Rédacteur & Photographe

Impact dans 3, 2, 1… En voilà, un secteur qui remue et qui fait bouger les choses. Postuler à un métier à impact - c’est-à-dire un job à impact positif autre que l’enrichissement personnel - demande de l’audace, de l’engagement et une bonne dose de témérité. Qui n’a pas déjà eu envie de contribuer à l’édification d’un monde meilleur, plus écologique et social ? Mais la quête de sens et la volonté de faire mieux sont-elles suffisantes pour rejoindre une entreprise engagée ? Non. Le recruteur à impact est exigeant. Il requiert un profil percutant, qui sait s’adapter à son environnement et dispose de compétences de l’espace. Alors, quelles sont les soft skills et les hard skills à mettre en avant pour faire mouche ? Réponses avec Caroline Renoux, fondatrice de Birdeo, un cabinet de recrutement spécialisé dans les métiers à impact positif.

L’impact : un secteur qui bouge…

Il y a une quinzaine d’années, « il fallait être sacrément convaincu et courageux (certains diront même ‘’marginal’’) pour renoncer à un salaire fixe, régulier et évolutif, comme à un plan de carrière souvent tracé et se lancer dans la désormais célèbre ‘‘quête de sens’’», écrivait Caroline Renoux dans une tribune au début de la crise sanitaire. Ces derniers temps, les choses ont bougé. Préoccupations écologiques, prises de conscience individuelles et collectives, le marché de l’emploi à impact positif est plus que dynamique.

En témoignent les plateformes de recrutement spécialisées dans le secteur de l’impact, Makesense et People4Impact, qui ont assisté à une recrudescence du trafic avec la crise sanitaire. On ne compte plus les générations de candidats engagés. Et côté recruteur, c’est la foire d’empoigne. Selon une étude menée par Birdeo en 2021, dans ce secteur, 67% des managers estiment qu’ils sont en manque d’effectifs et 59% d’entre eux envisagent de recruter dans les 12 prochains mois. Dans la famille des métiers à impact qui recrutent le plus, on nommera le chef de produit et innovation durable, le chef de projet climat, le chef de projet conduite du changement, le gestionnaire de fonds à impact ou encore le chef de projet concertation partie prenante. L’impact est un petit secteur qui monte, qui monte, qui monte…

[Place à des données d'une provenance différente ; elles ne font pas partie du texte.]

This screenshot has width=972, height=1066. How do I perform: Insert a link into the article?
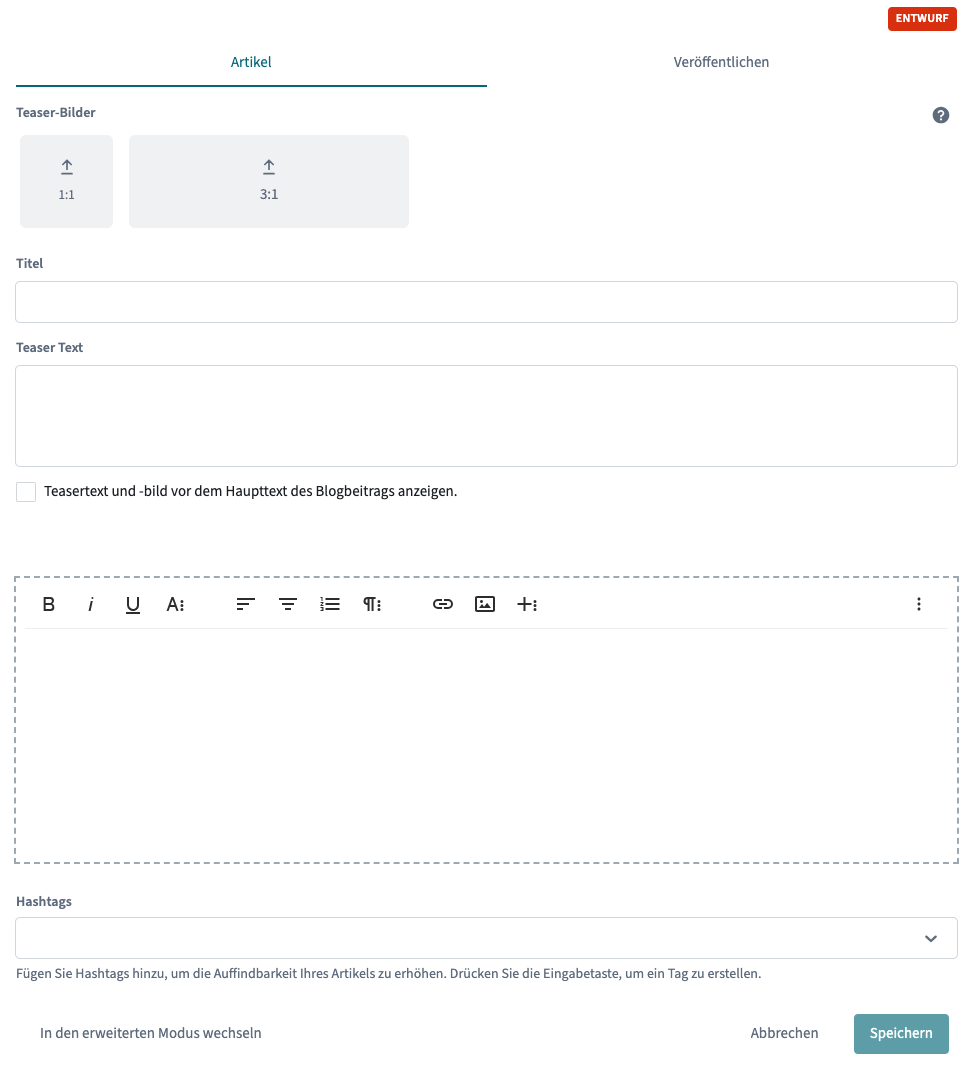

Candidat à impact : les clés d’un profil percutant !

Vous souhaitez changer le monde et faire bouger les choses ? « La motivation est primordiale, mais ne suffit malheureusement pas, explique Caroline Renoux. Il existe un socle de base, commun à tous les métiers de l’impact, qu’il faut posséder. » Compétences métiers, soft skills et engagement, voici ce qu’il faut mettre en avant pour que votre candidature ait un impact auprès du recruteur et atteigne sa cible…

Avoir une solide culture générale RSE et développement durable

« Il est important de connaître les rouages de la Responsabilité Sociale des Entreprises (RSE) et du développement durable, explique Caroline Renoux. Ce n’est pas tout de vouloir s’engager, encore faut-il maîtriser les principes et les piliers qui entourent ces matières. Il ne s’agit pas nécessairement d’avoir une formation en RSE, mais au moins une bonne culture générale dans ce domaine. » En clair, on ne naît pas Responsable RSE, Chef de projet stratégie, Rédacteur RSE, Directeur du Développement Durable, ou encore Consultant RSE… C’est fort d’une solide culture générale et d’expériences professionnelles dans ce secteur que l’on peut prétendre à ces métiers. Vous n’avez pas ces qualifications ? Vous pouvez compléter votre cursus universitaire d’un des Masters 2 figurant au palmarès des formations RSE. « Aujourd’hui, compléter sa formation initiale et son expertise d’origine par un diplôme spécialisé est un must », confie l’experte. Pour vous démarquer en entretien d’embauche, il faudra donc montrer votre maîtrise de ces sujets !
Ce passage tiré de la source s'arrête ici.